Diese Einsicht und ihre Folgen fasst Carlo Rovelli, Physiker an der Universität Aix-Marseille und Biograf des "ersten Naturwissenschaftlers" Anaximander, wie folgt zusammen: "Die Unfähigkeit, den Wert des Mangels an Gewissheit anzuerkennen, liegt einem Großteil der Dummheit in unserer Gesellschaft zugrunde. Sind wir sicher, dass sich die Erde immer weiter aufheizen wird, wenn wir nichts dagegen unternehmen? Sind wir sicher, dass alle Details der gegenwärtigen Evolutionstheorie stimmen? Sind wir sicher, dass die moderne Medizin immer besser ist als die traditionelle? Nein, das sind wir nicht, in keinem dieser Fälle. Aber wenn wir aus dem Mangel an Gewissheit den Schluss ziehen, dass wir uns lieber nicht um den Klimawandel kümmern sollten, dass es keine Evolution gibt und dass die Erde vor 6000 Jahren erschaffen wurde, oder dass die traditionelle Medizin effektiver sein muss als die moderne Medizin, sind wir einfach blöd.
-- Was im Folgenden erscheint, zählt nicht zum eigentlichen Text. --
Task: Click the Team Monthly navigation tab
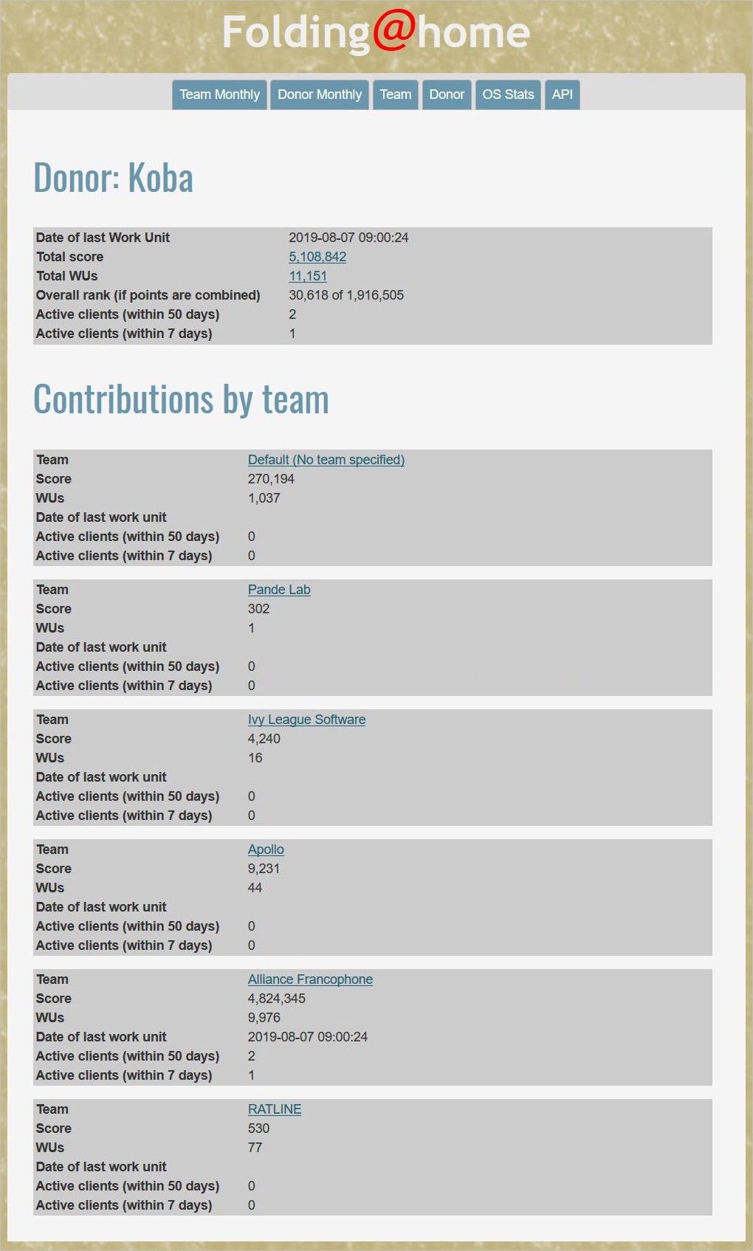tap(219, 94)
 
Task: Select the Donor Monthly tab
tap(320, 94)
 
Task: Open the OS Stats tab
tap(508, 94)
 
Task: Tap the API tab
tap(562, 94)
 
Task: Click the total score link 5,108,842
tap(317, 257)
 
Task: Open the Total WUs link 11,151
tap(308, 276)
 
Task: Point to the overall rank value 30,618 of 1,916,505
tap(346, 295)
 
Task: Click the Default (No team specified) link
tap(326, 460)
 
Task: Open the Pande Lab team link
tap(279, 590)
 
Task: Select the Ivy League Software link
tap(306, 720)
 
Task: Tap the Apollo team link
tap(266, 849)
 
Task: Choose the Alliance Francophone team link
tap(310, 979)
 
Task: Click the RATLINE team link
tap(275, 1109)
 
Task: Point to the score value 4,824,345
tap(277, 999)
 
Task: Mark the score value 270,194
tap(271, 479)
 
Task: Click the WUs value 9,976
tap(264, 1018)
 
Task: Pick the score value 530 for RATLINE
tap(259, 1128)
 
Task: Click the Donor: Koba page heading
tap(114, 178)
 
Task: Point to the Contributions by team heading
tap(181, 399)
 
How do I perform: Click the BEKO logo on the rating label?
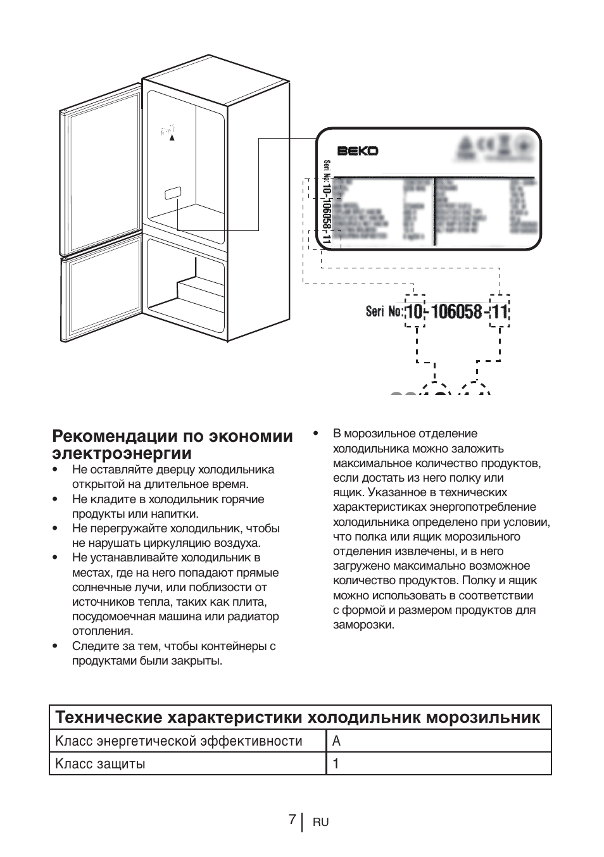357,151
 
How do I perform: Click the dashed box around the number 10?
414,311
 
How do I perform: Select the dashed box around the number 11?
500,311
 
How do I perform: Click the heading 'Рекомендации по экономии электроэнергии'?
173,444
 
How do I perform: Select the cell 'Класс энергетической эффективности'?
179,741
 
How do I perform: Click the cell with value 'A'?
337,741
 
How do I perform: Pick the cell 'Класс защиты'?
101,763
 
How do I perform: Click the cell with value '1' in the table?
336,763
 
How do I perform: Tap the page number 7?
291,819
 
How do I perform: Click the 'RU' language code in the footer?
320,822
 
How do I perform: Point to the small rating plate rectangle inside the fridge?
173,193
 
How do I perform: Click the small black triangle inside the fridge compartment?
172,138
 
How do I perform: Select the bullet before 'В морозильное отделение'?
314,434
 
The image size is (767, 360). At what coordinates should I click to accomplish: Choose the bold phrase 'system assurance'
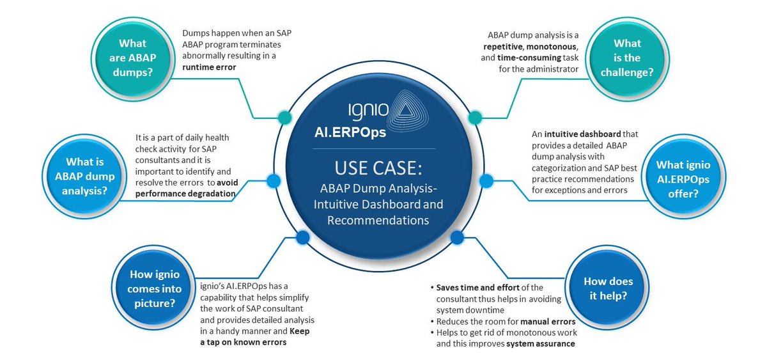click(540, 343)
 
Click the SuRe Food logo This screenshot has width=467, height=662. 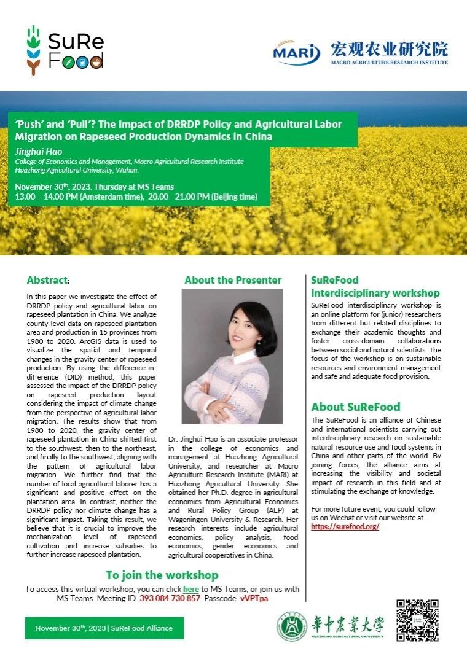(x=65, y=49)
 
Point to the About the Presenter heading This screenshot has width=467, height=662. (x=233, y=280)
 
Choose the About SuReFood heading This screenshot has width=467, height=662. (x=355, y=407)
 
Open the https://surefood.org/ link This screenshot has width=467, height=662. (x=345, y=526)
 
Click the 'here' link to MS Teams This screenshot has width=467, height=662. (x=190, y=589)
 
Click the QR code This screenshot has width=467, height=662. (x=417, y=620)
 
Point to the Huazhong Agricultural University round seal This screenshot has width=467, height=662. (x=292, y=626)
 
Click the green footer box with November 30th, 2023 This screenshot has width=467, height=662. (x=104, y=628)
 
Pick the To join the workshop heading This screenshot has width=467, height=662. (x=162, y=575)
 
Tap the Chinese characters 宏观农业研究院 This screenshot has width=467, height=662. (x=389, y=49)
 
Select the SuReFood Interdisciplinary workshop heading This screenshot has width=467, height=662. (x=375, y=287)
Aber viele Menschen ziehen diese Schlüsse, weil der Mangel an Gewissheit als Zeichen der Schwäche gesehen wird und nicht als das, was er ist: die wichtigste Quelle allen Wissens."
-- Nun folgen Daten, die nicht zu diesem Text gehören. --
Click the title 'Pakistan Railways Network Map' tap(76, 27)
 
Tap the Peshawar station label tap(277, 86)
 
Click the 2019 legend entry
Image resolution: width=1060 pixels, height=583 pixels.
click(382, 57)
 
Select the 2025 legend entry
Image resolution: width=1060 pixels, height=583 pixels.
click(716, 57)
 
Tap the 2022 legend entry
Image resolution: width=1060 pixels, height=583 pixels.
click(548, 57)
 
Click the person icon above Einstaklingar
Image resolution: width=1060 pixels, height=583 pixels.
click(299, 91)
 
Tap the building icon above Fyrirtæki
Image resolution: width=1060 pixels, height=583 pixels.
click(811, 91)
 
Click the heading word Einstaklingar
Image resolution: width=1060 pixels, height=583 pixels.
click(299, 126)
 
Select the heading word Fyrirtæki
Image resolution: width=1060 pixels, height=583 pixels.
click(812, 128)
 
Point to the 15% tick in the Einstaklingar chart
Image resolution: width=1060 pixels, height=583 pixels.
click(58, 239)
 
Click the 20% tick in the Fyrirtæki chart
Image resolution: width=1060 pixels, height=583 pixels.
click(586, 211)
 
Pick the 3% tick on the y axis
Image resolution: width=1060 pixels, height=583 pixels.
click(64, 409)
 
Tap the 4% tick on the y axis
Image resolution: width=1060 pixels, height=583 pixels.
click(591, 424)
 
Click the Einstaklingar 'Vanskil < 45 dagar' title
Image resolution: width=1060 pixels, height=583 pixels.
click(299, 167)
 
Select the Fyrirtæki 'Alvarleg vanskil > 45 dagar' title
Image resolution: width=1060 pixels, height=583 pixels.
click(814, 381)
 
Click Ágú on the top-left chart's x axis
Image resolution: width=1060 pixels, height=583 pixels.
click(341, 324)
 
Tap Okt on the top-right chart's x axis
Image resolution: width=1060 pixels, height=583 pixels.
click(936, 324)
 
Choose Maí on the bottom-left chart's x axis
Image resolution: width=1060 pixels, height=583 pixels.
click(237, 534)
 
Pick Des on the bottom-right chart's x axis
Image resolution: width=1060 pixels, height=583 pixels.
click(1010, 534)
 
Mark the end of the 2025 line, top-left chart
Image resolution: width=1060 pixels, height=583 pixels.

In einer Zeit, da Studien Konjunktur haben, die "wissenschaftlich" beweisen, dass bestimmte Gruppen von Menschen intelligenter sind als andere (Thilo Sarrazin hält muslimische Zuwanderer für weniger intelligent als Deutsche, während andere Untersuchungen zeigen, dass Linke intelligenter sind als Rechte), mögen Konservative und Multikulti-Freunde sich ermuntert fühlen durch Matt Ridleys Feststellung, dass die individuelle Intelligenz oder die Intelligenz von Untergruppen für das Wohl einer Gesellschaft relativ unwichtig sind. Entscheidend sei die "kollektive Intelligenz", meint Ridley; die sei nicht einfach die Summe der individuellen Intelligenzquotienten, sondern eine Funktion der Vernetzung, Arbeitsteiligkeit und Offenheit einer Gesellschaft.

Was schon Adam Smith und Karl Popper wussten. Schade, dass wir nicht jenes Paralleluniversum bewohnen, in dem sie noch leben.